Getting there. Lots of fiddly bits done now.....

Cross slide encoder and limit switch brackets

Various electrical bits remain to be fitted under the cross slide.


  • The encoder read head, magnetic strip and encoder cable fit one one side of the cavity (double red dots).
  • On the other side is the +limit / home switch and -limit switch (single red dots).
Not very dramatic action here but it needs to be done, so let's get it out of the way.

Cross slide encoder:

Let's get the linear encoder fitted. Here's the Machine-DRO datasheet for the mini encoder. Not impressed that they can't even get the drawing right.

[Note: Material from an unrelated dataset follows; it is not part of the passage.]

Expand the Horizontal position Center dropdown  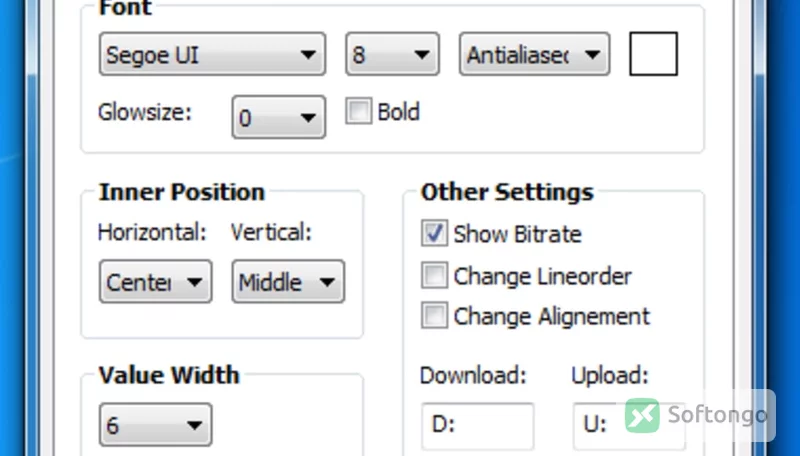[156, 282]
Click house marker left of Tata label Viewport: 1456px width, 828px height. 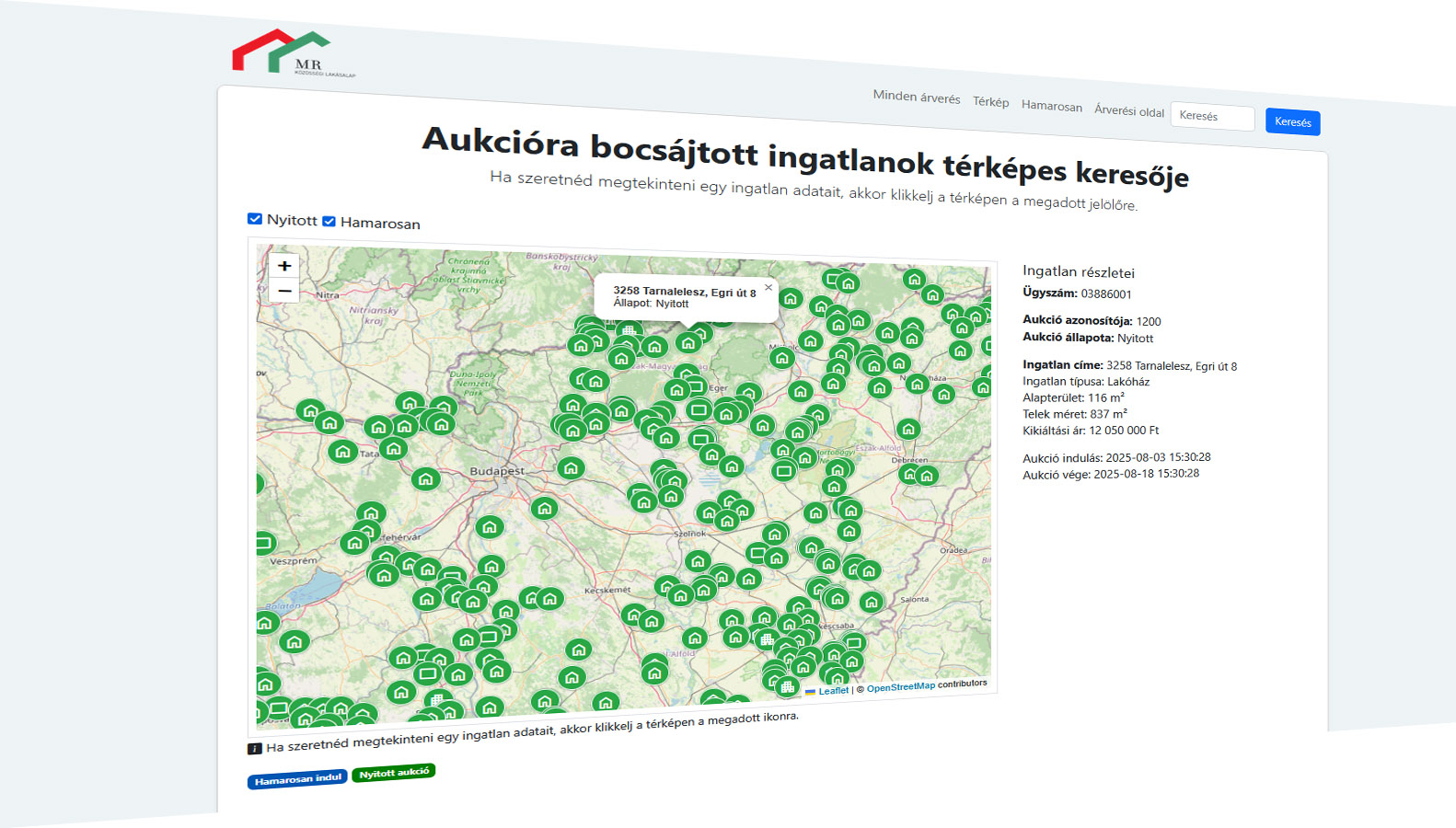tap(343, 452)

My encoder head has mounting holes in the wrong place - "wrong" if you consider the datasheet to be "right". 


Even a blind fool can see that the datasheet doesn't reflect the reality of what they are supplying.

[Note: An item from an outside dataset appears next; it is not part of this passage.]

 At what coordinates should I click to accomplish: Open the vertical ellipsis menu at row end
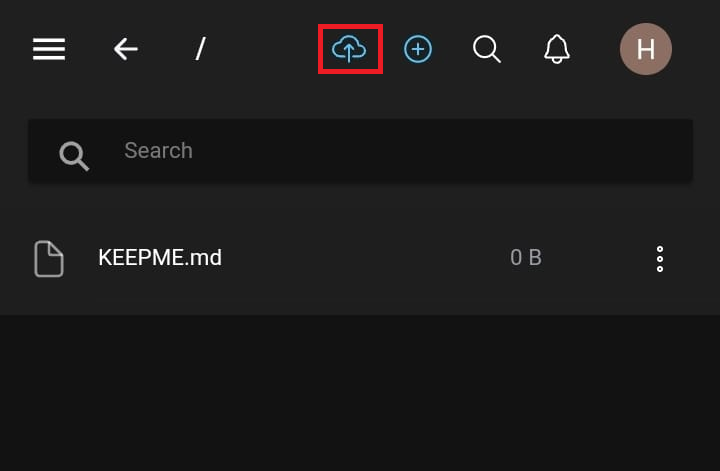660,259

Luckily I noticed this before I created the CAD model, so the tapped holes in the saddle body are in the right places. But now I need to drill out the fixing holes so they are M3 clear rather than M3 tapped.

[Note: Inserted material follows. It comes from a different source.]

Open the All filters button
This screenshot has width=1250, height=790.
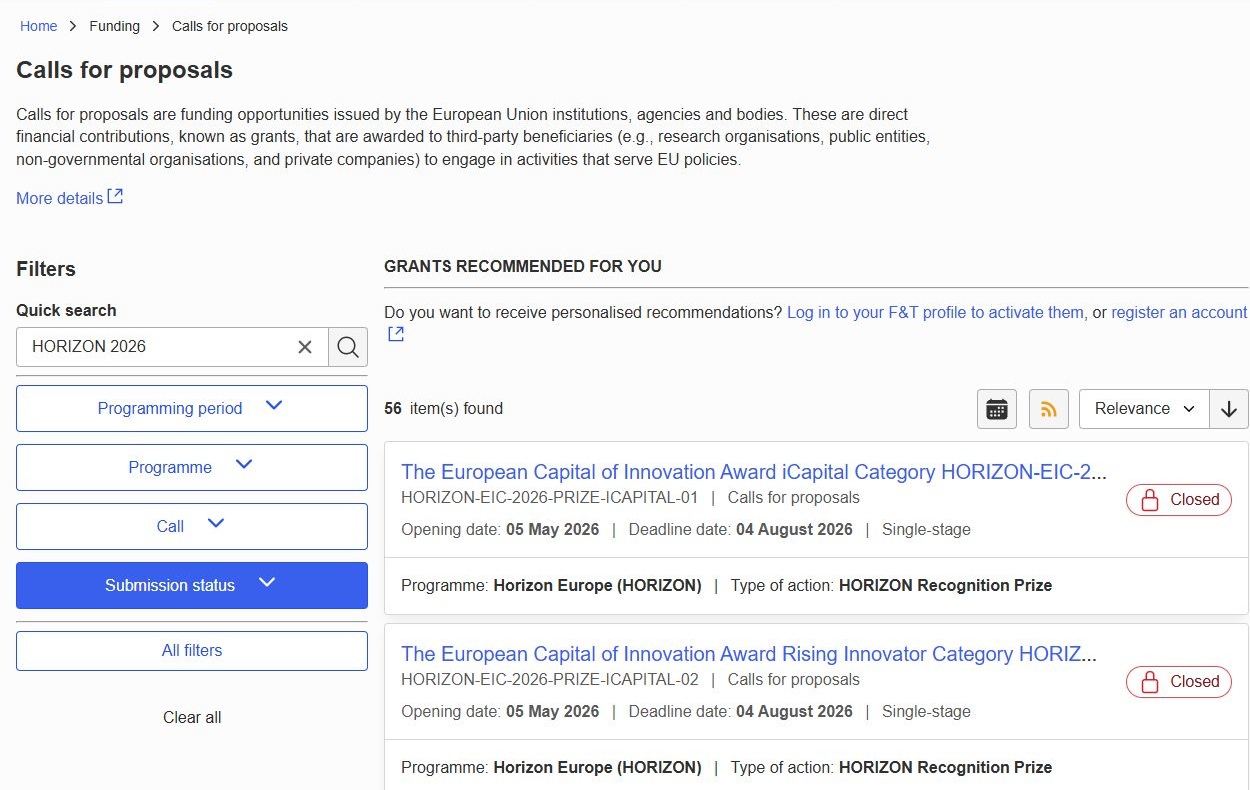192,651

3.5mm drill, placed with the touch probe and DRO:


Countersunk and fitted with M3 CSK screws. Nice - has the required clearance for the magnetic strip. I'll leave that for now though, so I don't fuck it up. 


Limit switches:

Simple enough job. But I'm not used to these tiny girly screws. Those holes are tapped M2 x 0.4, requiring a 1.6mm drill and this tiny tap wrench.


Job done



Looking good. Even better - they fit perfectly.


That's the cross slide gubbins done for now.

Wednesday, 30 December 2020

Cross slide assembly - balls dropped and balls up!!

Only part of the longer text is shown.